My nearly 8 year old loves his art class in school. He looks forward to it every week. For a long time he has been letting me know he has been hard at work on a sculpture. "It's a surprise for you Mom." I envisioned some Star Wars, weapon or sports related creation which would reflect his current passions. Wrapped carefully in an egg crate and stuck to construction paper was a turtle. My mother collected turtles. After her death, my brother and I stopped counting the turtles at around 200+.

A few days later, my nearly four year old asked me a question about this rose. "Did Mee Maw gived dis rose to you, Mommy?" Mee Maw was my mother. He met her three times, twice as an infant and once as a two year old. Caden's sum total experience with my mom is found in a picture on the fridge and stories I and my father may have shared. Yet, out of the blue, he asked me if my Mother had given me this rose.

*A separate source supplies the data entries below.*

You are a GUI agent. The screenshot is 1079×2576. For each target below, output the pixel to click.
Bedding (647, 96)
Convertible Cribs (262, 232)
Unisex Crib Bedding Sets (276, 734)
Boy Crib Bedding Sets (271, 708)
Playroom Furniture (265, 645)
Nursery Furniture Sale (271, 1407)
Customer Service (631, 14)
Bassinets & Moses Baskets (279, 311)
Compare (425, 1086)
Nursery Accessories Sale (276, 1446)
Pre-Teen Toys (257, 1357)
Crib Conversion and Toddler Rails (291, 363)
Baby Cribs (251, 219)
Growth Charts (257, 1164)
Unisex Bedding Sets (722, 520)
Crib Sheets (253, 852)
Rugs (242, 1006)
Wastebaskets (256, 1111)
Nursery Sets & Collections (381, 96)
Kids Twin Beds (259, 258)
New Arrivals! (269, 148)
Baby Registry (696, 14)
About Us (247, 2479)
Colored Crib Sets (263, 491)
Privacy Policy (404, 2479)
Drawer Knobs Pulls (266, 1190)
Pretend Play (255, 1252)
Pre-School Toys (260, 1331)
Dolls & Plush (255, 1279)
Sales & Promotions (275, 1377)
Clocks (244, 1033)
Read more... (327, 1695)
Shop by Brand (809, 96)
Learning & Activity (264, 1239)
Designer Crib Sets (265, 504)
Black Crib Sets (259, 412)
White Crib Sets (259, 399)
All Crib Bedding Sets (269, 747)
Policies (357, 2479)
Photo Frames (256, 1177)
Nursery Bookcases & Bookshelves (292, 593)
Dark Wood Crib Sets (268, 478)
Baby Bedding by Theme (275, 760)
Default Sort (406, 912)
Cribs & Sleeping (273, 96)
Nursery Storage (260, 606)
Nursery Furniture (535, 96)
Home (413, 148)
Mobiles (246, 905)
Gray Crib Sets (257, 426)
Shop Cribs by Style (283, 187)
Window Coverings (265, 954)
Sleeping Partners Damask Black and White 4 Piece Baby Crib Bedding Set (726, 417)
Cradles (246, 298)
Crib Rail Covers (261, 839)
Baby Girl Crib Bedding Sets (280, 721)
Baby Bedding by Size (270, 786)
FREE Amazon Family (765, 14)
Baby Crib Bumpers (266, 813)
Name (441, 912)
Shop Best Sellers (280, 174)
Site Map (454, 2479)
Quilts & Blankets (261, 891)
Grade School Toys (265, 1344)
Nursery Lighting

I don't ascribe to the idea the dead have some sort of ghostly spirit-net through which they communicate to us once they slip this mortal coil. If so, we would all be mad with the white noise produced by the millions who have gone before us. If so, why would they only communicate in incomprehensible whispers and flick flash lights on and off?

I do however, believe that the One who created us speaks to us all the time. Of course He would want to. I like to speak to my kids and the people I love, so why wouldn't He?

With this in mind, I take these two events as a Heavenly reminder that my mother's presence in our lives mattered and reverberates into the future. My mothering has been affected by my own mother. I want to emulate her ability to always be there for the important things. She never missed a performance, a concert or a competition. I don't know how she did it, as my Dad was often deployed and gone, but she managed to always be the one to chaperone the field trip or be in the front row. I make efforts to ensure my kids are celebrated and never have a reason to doubt my love for them.

The rose came back from being cut to nothing last year following a funky infestation. This year it's blooming early and beautifully. (In the picture is a garden turtle sculpture we brought from my mother's house.) As the rose has come back, so am I from the depression, anxiety and a painful past.

I said in my mother's eulogy that she was like the turtles she collected. Tough on the outside but soft on the inside. She may have taken her time to do things, but she always crossed the finish line. I too often charge ahead and lay waste to time, resources (and my health).

I, like mom and her beloved turtles, need to slow down, toughen up on the outside and soften up on the inside. I can now, literally and figuratively, stop and smell the roses.